Alain Ducasse talks personal style

Executive chef Alain Ducasse heads an enterprise of 27 restaurants across the globe with 20 Michelin stars between them.

February 08 2011
Alison Gunn

My personal style signifier is the Alden shoes I wear. I’ve been wearing them for about 20 years and have 10 pairs each of black and brown. They’re supremely comfortable and I like the Cordovan leather.

The last thing I bought and loved was a 1980s Hermès travel bag in natural tan leather from a flea market in Paris. I also recently bought 10 Molteni stoves – my favourite sort – for my restaurants.

And the thing I’m eyeing next is a Bentley Turbo R. A friend of mine has one that’s about 25 years old. I have a passion for luxury British cars – they epitomise the best of the country’s style. However, it wouldn’t be too good for my image in France, where such showiness is frowned on.

An unforgettable place I’ve travelled to in the past year is the Noto Peninsula in Japan. It’s unspoilt, but rough and hard to get to. The hotel was like stepping back in time, run on the very oldest traditions. I met an artisan who made gold leaf, and bought a book with 1,850 leaves in it, and another whose speciality was lacquer items. I ordered tableware for the restaurants, which took six months to make. Kagaya Ryokan, 926-0192 Yobu, Wakura-cho, Nanao-shi, Ishikawa (+8176-762-1111; Kawakatsu Hidetotsu (lacquer artist), +8175-746 0084. Sakuda Gold & Silver Leaf, +8176-251 6777;

And the best souvenir I’ve brought home is a folding tea-ceremony table from a gallery called Mitate in Tokyo. It’s the perfect object; every part of it has a purpose, with excellent workmanship. Mitate, 3-16-28, Le Bain 1F, Nishi-Azabu, Minato-ku, Tokyo (+8133-479 3842;

The people I rely on for grooming and style are my tailor, Georges Feghaly in Monaco, and Paul Smith – I think he’s a genius. Georges Feghaly, Le Continental, Place des Moulins, Monaco 98000 (+377-9797 8740).

My favourite room is my kitchen. I like it because it’s the living and entertaining room (which is quite a novel idea for French people). I designed it with units by Miele; I went to the German factory to order them.

The last music I bought was an album by the pianist Hélène Grimaud, playing Chopin and Rachmaninov. She’s amazing – and she’s a foodie. Once she was eating at my restaurant but had to leave early to go home and practise.

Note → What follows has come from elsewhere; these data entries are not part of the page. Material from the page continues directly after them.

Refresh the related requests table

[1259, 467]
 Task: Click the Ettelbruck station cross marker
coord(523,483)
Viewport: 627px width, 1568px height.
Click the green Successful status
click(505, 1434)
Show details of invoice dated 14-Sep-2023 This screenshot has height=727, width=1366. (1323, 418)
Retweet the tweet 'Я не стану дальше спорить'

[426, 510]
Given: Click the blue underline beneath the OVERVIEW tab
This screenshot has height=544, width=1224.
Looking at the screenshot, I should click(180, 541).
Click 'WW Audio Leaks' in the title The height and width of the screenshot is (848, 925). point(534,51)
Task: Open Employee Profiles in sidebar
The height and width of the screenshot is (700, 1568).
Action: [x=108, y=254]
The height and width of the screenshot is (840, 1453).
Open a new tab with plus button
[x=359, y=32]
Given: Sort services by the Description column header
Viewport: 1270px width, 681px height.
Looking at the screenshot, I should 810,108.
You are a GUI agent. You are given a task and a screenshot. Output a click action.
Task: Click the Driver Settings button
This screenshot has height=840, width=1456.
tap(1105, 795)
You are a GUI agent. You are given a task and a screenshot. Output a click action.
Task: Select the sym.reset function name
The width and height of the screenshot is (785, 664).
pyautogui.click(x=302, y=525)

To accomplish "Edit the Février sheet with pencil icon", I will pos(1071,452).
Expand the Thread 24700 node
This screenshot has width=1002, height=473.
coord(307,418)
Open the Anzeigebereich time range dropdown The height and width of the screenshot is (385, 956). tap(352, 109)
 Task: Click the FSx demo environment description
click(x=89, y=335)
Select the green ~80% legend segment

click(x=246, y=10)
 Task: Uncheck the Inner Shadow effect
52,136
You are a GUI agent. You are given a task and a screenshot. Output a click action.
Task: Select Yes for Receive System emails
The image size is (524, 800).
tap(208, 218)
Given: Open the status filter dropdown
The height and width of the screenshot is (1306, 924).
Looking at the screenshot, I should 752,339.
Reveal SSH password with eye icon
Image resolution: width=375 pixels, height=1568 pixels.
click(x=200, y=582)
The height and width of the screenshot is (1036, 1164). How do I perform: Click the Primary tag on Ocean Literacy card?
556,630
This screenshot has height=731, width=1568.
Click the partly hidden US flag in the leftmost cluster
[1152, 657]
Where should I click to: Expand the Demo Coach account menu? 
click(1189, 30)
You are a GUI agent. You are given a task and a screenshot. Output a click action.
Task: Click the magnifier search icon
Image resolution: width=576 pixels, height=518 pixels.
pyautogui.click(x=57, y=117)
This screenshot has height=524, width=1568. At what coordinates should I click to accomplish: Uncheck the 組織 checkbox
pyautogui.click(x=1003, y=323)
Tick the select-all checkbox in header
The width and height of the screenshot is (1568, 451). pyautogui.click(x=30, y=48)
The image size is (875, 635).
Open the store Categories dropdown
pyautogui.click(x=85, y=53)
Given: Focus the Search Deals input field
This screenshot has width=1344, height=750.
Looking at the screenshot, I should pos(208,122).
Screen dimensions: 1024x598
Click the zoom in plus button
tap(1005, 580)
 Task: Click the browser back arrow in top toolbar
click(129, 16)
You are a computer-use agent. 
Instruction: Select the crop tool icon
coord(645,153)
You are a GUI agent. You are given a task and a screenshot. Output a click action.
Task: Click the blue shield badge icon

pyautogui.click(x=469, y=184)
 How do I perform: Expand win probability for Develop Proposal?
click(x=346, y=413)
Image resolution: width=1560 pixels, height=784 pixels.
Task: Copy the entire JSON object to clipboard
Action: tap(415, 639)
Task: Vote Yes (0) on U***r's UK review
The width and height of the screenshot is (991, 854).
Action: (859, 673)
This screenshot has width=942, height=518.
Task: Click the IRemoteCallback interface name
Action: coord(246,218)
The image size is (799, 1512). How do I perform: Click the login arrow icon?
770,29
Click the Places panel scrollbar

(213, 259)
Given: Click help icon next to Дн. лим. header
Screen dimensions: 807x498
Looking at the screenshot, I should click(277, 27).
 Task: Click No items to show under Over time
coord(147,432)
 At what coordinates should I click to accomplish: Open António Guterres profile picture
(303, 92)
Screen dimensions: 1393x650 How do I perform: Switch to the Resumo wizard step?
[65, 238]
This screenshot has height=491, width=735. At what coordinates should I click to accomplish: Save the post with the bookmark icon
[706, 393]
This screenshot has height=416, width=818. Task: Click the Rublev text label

The books on my bedside table are Esprit Wabi by Axel Vervoordt, about Japanese design, and La France de Raymond Depardon, a book of photographs that captures the spirit of the French working people. I have about 20,000 books altogether, of which 8,000 are cookery books; I’m getting some shelves made especially.

In my fridge you’ll always find natural yoghurt and Italian charcuterie. I get mine from a farm between Milan and Parma. In particular, I like the black-pig Culatello, made from the thigh. It costs €125 per kg, but it’s worth it. Antica Corte Pallavicina Relais, Strada del Palazzo Due Torri 3, 43010 Polesine Parmense (+3905-2493 6539;

The last item of clothing I added to my wardrobe is a brimmed hat made by Motsch from Hermès that you can roll up and take with you anywhere. It’s made of felt, with a little brown leather strap to tie it up with. I wore it in the Paris flea market so that I could be incognito.

The best gift I’ve given recently was a gold and diamond ring from Lorenz Bäumer for my wife, Gwenaelle, to celebrate the birth of our son Arzhel (the name is from Brittany). 4 Place Vendôme, 75001 Paris (+331-4286 9933;

And the best one I’ve received is an Asprey mantel clock from Christopher Cowdray, CEO of the Dorchester Collection, as a thank-you for the restaurant’s three stars. It’s very sophisticated, in glass so you can see the mechanics.

My favourite website is – well, I prefer books – but I always look at Moss, the gallery and shop.